Cada cambio de dirección revela una perspectiva diferente del paisaje.
Es una combinación perfecta entre técnica, diversión y belleza escénica.
La Capilla de Catarpe y el último abastecimiento
Al salir de Chulacao aparece la histórica Capilla de Catarpe.
En este lugar descansa la imagen de San Isidro Labrador, patrono de agricultores y campesinos.
Desde hace generaciones, este pequeño templo ha acompañado la vida de las comunidades agrícolas que habitan el oasis.
Aquí se ubica el último puesto de abastecimiento de la etapa.
Es el momento ideal para recuperar energías antes del tramo final.
El camino del gasoducto
Desde la capilla comienza uno de los sectores físicamente más exigentes de toda la jornada.
La ruta asciende por el camino del gasoducto.
Son kilómetros de repechos constantes, pendientes cortas pero agresivas y un terreno que obliga a trabajar permanentemente.
El suelo refleja intensamente la radiación solar.
El calor parece surgir desde abajo.
La combinación de altitud, temperatura y acumulación de esfuerzo convierte este tramo en una verdadera prueba de resistencia.
Aquí se definen muchas veces las diferencias entre corredores.

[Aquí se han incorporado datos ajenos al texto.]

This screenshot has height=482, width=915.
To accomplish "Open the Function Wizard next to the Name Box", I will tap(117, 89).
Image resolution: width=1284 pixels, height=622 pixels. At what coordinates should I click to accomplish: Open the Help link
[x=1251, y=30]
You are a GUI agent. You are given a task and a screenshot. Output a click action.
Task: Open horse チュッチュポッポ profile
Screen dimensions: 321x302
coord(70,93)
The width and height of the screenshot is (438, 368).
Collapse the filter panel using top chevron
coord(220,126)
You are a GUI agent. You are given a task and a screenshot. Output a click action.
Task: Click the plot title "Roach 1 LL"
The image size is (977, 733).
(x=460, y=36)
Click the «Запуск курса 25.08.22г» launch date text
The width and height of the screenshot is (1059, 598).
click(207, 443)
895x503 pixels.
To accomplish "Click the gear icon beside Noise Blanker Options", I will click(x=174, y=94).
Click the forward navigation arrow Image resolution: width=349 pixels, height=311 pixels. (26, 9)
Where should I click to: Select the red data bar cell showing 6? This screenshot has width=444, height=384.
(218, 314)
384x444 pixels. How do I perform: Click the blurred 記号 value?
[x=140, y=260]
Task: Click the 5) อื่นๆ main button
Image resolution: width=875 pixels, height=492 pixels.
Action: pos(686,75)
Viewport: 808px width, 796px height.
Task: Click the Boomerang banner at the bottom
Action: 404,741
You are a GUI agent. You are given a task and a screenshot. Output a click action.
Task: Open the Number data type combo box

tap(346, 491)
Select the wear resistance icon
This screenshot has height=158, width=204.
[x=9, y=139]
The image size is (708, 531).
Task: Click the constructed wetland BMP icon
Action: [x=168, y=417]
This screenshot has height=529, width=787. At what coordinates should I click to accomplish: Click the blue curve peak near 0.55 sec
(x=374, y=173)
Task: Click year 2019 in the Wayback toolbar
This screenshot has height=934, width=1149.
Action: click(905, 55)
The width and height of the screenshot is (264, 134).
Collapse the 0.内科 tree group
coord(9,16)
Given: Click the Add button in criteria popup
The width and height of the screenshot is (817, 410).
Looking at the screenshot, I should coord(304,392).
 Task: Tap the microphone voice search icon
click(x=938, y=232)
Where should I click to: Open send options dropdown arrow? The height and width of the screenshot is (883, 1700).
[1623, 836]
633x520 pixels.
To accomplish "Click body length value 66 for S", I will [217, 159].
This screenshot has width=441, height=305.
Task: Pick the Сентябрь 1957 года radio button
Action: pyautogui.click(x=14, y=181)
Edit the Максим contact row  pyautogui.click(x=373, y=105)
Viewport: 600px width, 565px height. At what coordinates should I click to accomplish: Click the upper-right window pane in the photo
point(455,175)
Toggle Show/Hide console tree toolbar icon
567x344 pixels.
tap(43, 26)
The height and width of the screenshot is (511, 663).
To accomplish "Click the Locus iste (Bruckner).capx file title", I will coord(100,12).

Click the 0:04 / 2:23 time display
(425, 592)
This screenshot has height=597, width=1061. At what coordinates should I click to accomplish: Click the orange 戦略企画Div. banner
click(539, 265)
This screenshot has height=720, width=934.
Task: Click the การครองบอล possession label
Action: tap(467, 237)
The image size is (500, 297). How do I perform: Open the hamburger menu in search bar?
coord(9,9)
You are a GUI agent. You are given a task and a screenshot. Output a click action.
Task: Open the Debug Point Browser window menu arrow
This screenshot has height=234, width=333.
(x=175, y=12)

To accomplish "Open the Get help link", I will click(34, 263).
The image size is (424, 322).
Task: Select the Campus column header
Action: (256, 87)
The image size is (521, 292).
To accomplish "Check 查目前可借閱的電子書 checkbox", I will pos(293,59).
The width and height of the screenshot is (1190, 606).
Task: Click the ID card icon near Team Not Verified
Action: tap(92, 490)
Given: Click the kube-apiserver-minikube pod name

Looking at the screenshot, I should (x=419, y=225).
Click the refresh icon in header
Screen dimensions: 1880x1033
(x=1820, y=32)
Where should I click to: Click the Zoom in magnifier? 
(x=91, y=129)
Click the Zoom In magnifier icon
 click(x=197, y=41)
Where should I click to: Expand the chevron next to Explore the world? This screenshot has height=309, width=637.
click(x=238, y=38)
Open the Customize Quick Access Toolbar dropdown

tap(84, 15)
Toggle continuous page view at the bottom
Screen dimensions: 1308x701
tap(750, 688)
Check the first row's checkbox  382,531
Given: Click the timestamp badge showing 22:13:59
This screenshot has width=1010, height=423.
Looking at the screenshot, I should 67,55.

Regreso a San Pedro de Atacama
Finalmente, tras superar las últimas elevaciones, el camino comienza a descender suavemente hacia San Pedro.
La vegetación reaparece lentamente.
Las primeras construcciones del oasis vuelven a hacerse visibles.
Después de atravesar quebradas históricas, antiguos caminos caravaneros, sitios ceremoniales, túneles centenarios y algunos de los paisajes más extraordinarios del desierto de Atacama, el corredor regresa al punto de partida con la sensación de haber vivido mucho más que una carrera.
Ha recorrido una ruta donde cada piedra cuenta una historia.
Donde cada sendero conserva huellas de antiguos viajeros.
Y donde la geografía, la cultura y el deporte se unen para crear una experiencia única en el mundo.
La Etapa 23 del Atacama Challenger no es simplemente una competencia de mountain bike.
Es un viaje por la memoria viva del desierto.